It seems as though South Africans had to sit and watch the world go by over the December festive season, as consumers spent a meagre 1.4% more on average per transaction at the tills year-on-year.
According to the latest figures released by BankservAfrica, it seems as though South Africans had to sit and watch the world go by over the December festive season, as consumers spent a meagre 1.4% more on average per transaction at the tills year-on-year.
BankservAfrica is South Africa's only local clearing house which facilitates retail electronic transactions between banks. The company also publishes two economic indices – the BankservAfrica Economic Transaction Index (BETI) and the BankservAfrica Disposable Salary Index (BDSI).
Brad Gillis, CEO for regulated products at BankservAfrica, says consumers seemed to have been rather conservative over the festive period. He explains the average card transaction via the BankservAfrica payment system had an increase of only 1.4% in December 2013 compared to a year ago. This is lower than the inflation rate of about 5.5% over the same period.
"Some spending on hotels and car rentals shows a different picture, which may indicate that South Africans that would normally travel abroad are instead choosing to stay in South Africa for their holidays, especially given the weaker rand."
The average ATM withdrawal increased by only 1.3% compared to December 2012, as did credit card transactions. On average, debit card transactions only increased by 1%. Average transaction values in real time clearing via electronic transfers increased by 4.9% and surprisingly the average cheque transaction values also increased by 7.4% despite fewer cheques being used.
In stark contrast to other consumer spending, electricity prices increased by 8% year on year and water bill increases were generally in double digits. Interestingly, utility bills increased by 3.5%, in one month alone, from November to December 2013.
Mike Schüssler, chief economist at economists.co.za says, “The BankservAfrica data also shows that the average trolley in the supermarket cost just over R400 in December, which was up by only 1.6% on 2012.

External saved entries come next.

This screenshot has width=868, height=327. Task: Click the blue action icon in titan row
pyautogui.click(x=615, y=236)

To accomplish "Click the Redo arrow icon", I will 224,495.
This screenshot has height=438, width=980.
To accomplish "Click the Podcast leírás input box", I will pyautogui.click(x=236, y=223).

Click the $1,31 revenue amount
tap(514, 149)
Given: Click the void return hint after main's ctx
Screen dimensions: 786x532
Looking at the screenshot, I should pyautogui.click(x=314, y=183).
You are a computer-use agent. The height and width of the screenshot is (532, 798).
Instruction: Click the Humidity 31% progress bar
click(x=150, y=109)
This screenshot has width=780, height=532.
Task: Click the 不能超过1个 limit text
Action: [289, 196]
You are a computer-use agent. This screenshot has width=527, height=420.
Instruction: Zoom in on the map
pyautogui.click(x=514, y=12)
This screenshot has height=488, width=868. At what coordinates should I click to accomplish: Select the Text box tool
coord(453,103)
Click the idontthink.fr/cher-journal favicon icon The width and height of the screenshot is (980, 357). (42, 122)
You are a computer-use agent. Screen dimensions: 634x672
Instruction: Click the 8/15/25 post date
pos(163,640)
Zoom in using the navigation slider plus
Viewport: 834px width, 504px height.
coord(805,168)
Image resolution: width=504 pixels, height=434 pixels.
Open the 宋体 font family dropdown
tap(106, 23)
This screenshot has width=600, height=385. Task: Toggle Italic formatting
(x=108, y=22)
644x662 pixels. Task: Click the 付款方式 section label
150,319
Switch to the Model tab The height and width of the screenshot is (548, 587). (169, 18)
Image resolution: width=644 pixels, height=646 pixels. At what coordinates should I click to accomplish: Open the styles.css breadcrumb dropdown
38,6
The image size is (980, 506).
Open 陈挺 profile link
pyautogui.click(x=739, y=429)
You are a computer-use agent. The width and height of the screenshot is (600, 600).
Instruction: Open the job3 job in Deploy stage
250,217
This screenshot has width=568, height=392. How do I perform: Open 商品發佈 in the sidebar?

"This clearly indicates a cutting back by consumers, as this is about 4% below the inflation rate. Many department stores had a hard time with clothing, books and music sales which all grew average transaction values below the inflation rate. Even South African satellite TV services had an average transaction value increase below inflation, reflecting the fact that consumers still want entertainment but are getting jittery about paying for it."
In total the average spending on recreation fell by about 21%. Newspaper subscriptions saw a drop of 24% in average transaction spend, showing how difficult life in the media industry currently is.
"Worryingly, it seems that South Africans are paying less to education service providers on an average transaction basis with a drop in average transaction values of just over 3%. Correspondence schools, which often provide tertiary education for people who do not get accepted into fulltime courses, recorded a drop of over 26%," says Schüssler.